Le fait que la petite ait simplement collé, tant qu'elle vivait avec elle, au discours manipulateur de sa mère, est la conclusion que l'on peut abruptement tirer de l'expertise. Ce document, qui faisait défaut lors de l'audience de Mézières, en août dernier, sera à disposition de la justice de paix, qui devra prendre une décision le 10 décembre sur le retour de l'enfant en France. L'avocate de la mère, qui n'a pas tenu à commenter ce nouvel élément, de même que le curateur de l'enfant et le Service de protection de la jeunesse (SPJ) auront également à se déterminer. Bien que les diverses instances soient conscientes d'une nécessaire coordination, cette décision de la justice vaudoise est indépendante de la procédure d'extradition menée au niveau fédéral. Le Tribunal fédéral vient de confirmer (Le Temps des 12 et 23 octobre) que rien ne s'oppose au renvoi de la mère. Ce renvoi n'est retardé que par le délai de recours d'une demande d'asile dont le résultat sera de toute évidence négatif.

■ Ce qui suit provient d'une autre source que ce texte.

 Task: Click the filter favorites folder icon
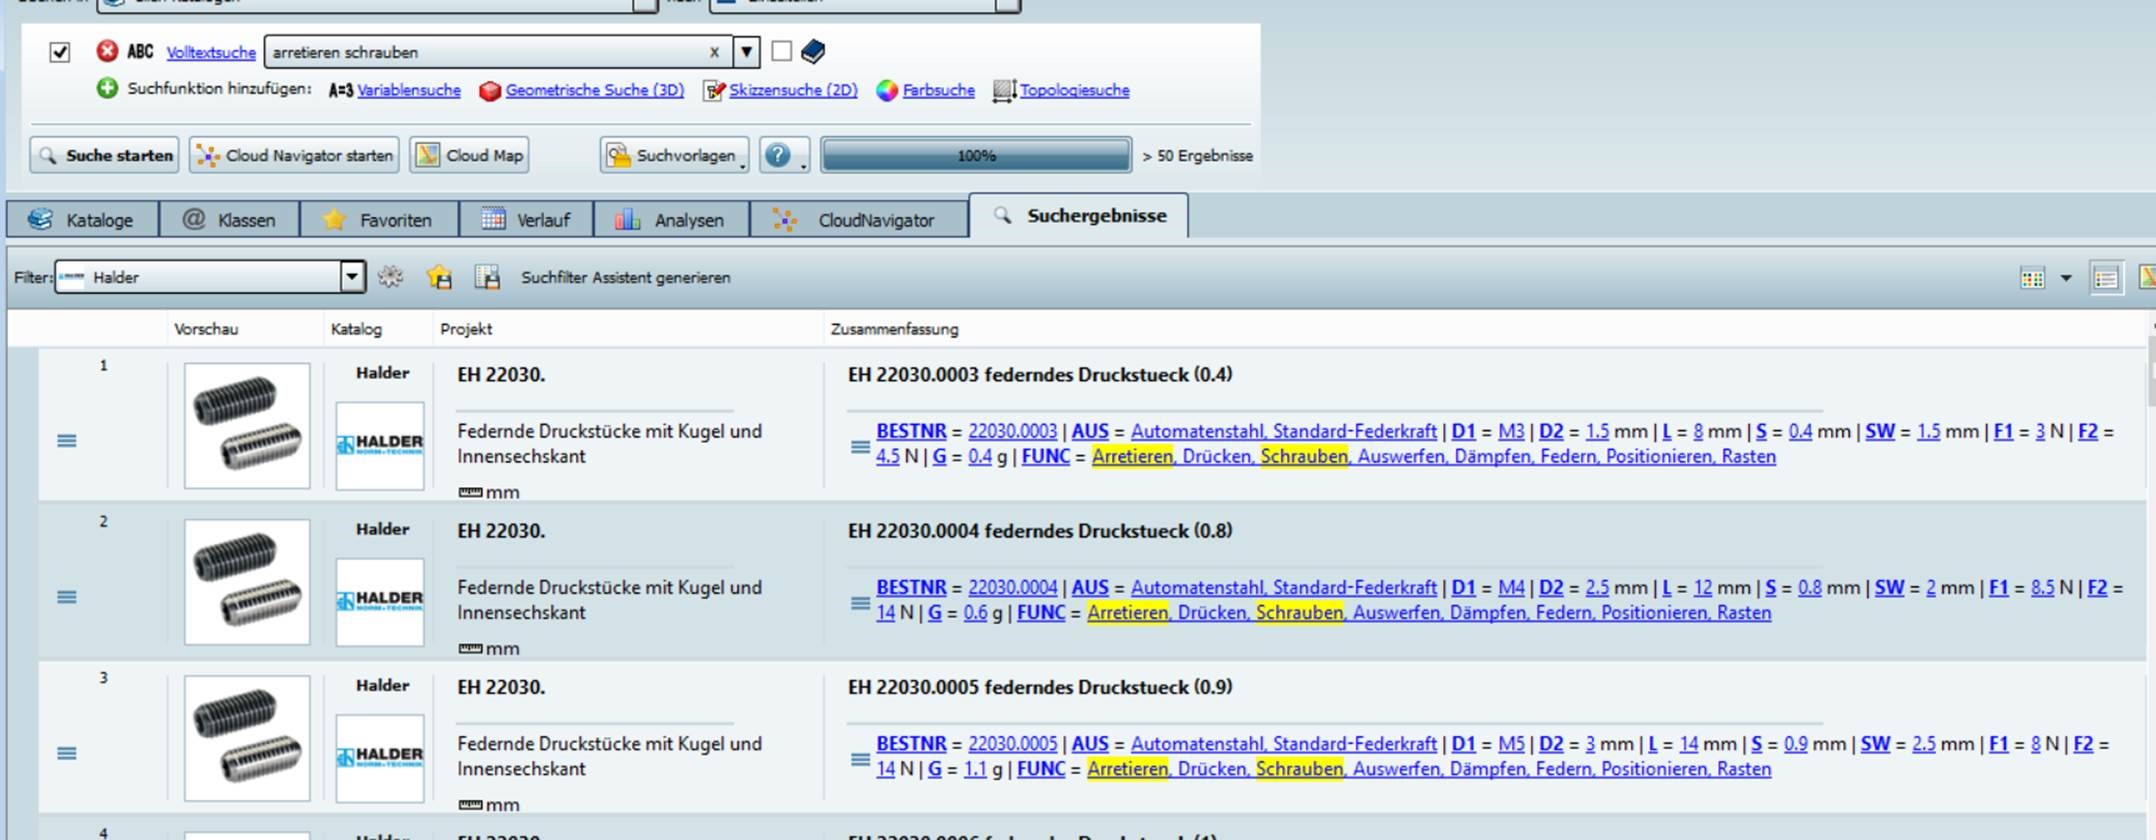pyautogui.click(x=439, y=277)
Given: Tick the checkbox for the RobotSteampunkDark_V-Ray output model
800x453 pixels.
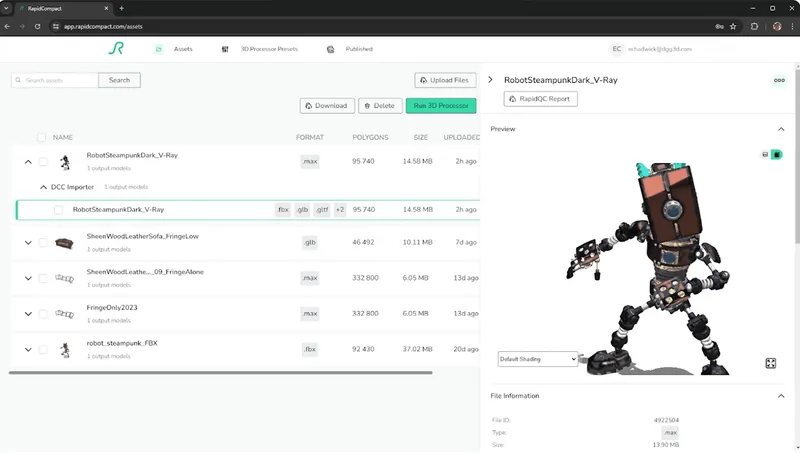Looking at the screenshot, I should 58,210.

La mère de la petite fille, une Franco-Polonaise de 42 ans, est détenue à Lonay en vue de son extradition. Par sa longue grève de la faim, elle a attiré les projecteurs non seulement sur son cas, mais sur ce qui est apparu comme un véritable phénomène de société: une trentaine de mères étrangères auraient cherché refuge dans le canton. Depuis l'été, l'afflux semble s'être tari. Du moins, seules quelques-unes de ces femmes ont choisi d'officialiser leur situation, ce qui leur permet de toucher une aide sociale du canton.

Président du Comité international pour la dignité de l'enfant (CIDE), Georges Glatz conteste que son organisation ait agi avec peu de discernement en prenant fait et cause pour la mère de la fillette, devenue une sorte de figure emblématique. «Nous n'avons rien affirmé, mais soutenu que la thèse de l'abus était plausible, réagit-il. J'ai moi-même vu l'enfant, qui a manifesté de fortes craintes à l'égard de son père, dont elle a une image envahissante. La thèse de l'abus était confirmée par le frère aîné. De toute évidence, l'enfant va mal. Il y a, d'une manière ou d'une autre, une forme de maltraitance.»

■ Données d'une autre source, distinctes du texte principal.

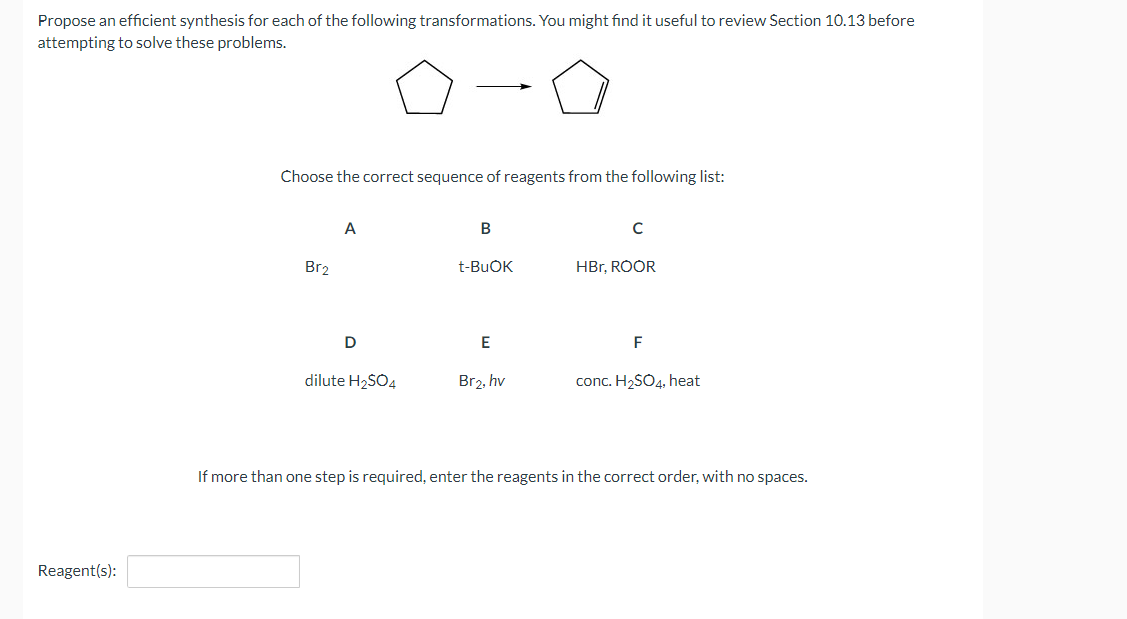Select reagent E labeled Br2, hv
Image resolution: width=1127 pixels, height=619 pixels.
pos(482,380)
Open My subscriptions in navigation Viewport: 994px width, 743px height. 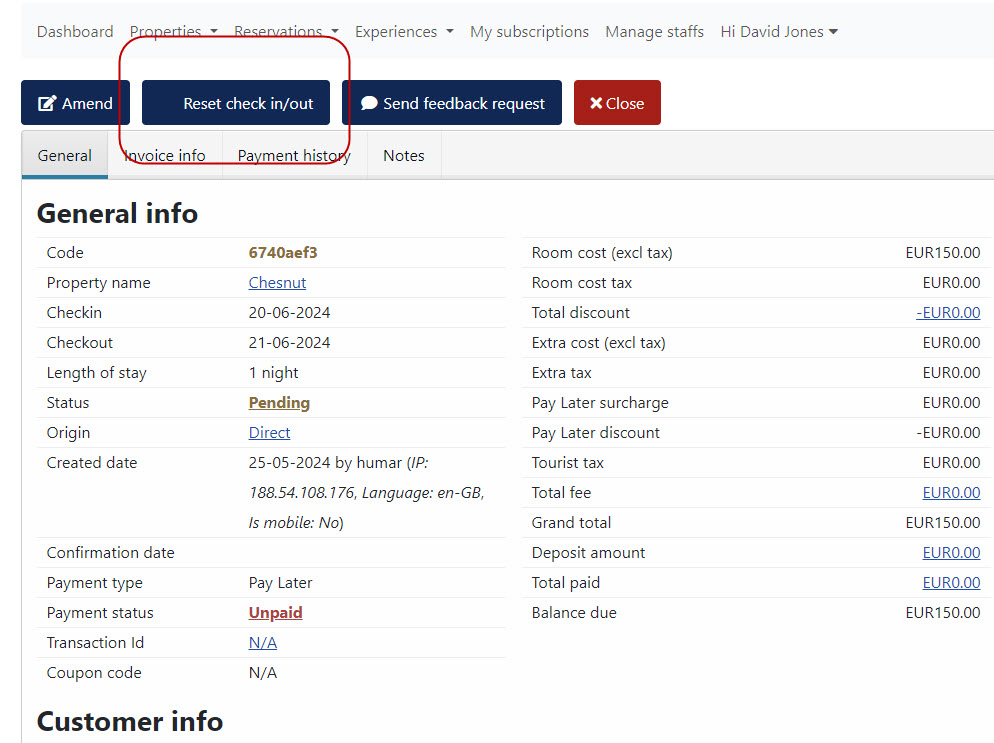(529, 32)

«Elle a pris son enfant en otage et dessert la cause», tranche Sylviane Haefliger. Juge des mineurs, députée radicale à la Constituante, Sylviane Haefliger sera la cheville ouvrière de l'Association de soutien aux enfants et mères en fuite qui vient de naître. Coiffée d'élus et d'avocats de tous les bords politiques, cette association ne s'est pas penchée sur ce cas visible, mais sur une série d'autres dossiers. Elle se donne pour mission d'y détecter d'éventuels dysfonctionnements de la justice française: une enquête sociale mal faite, une pièce manquante. Si de tels manquements étaient vérifiés, les dossiers seraient alors défendus sur le plan politique jusque devant le Conseil fédéral. Comme le relève le démocrate-chrétien Eric Blanc, président de l'association: «Notre action contre la pédophilie s'inscrit dans la durée et nous devons absolument être crédibles.»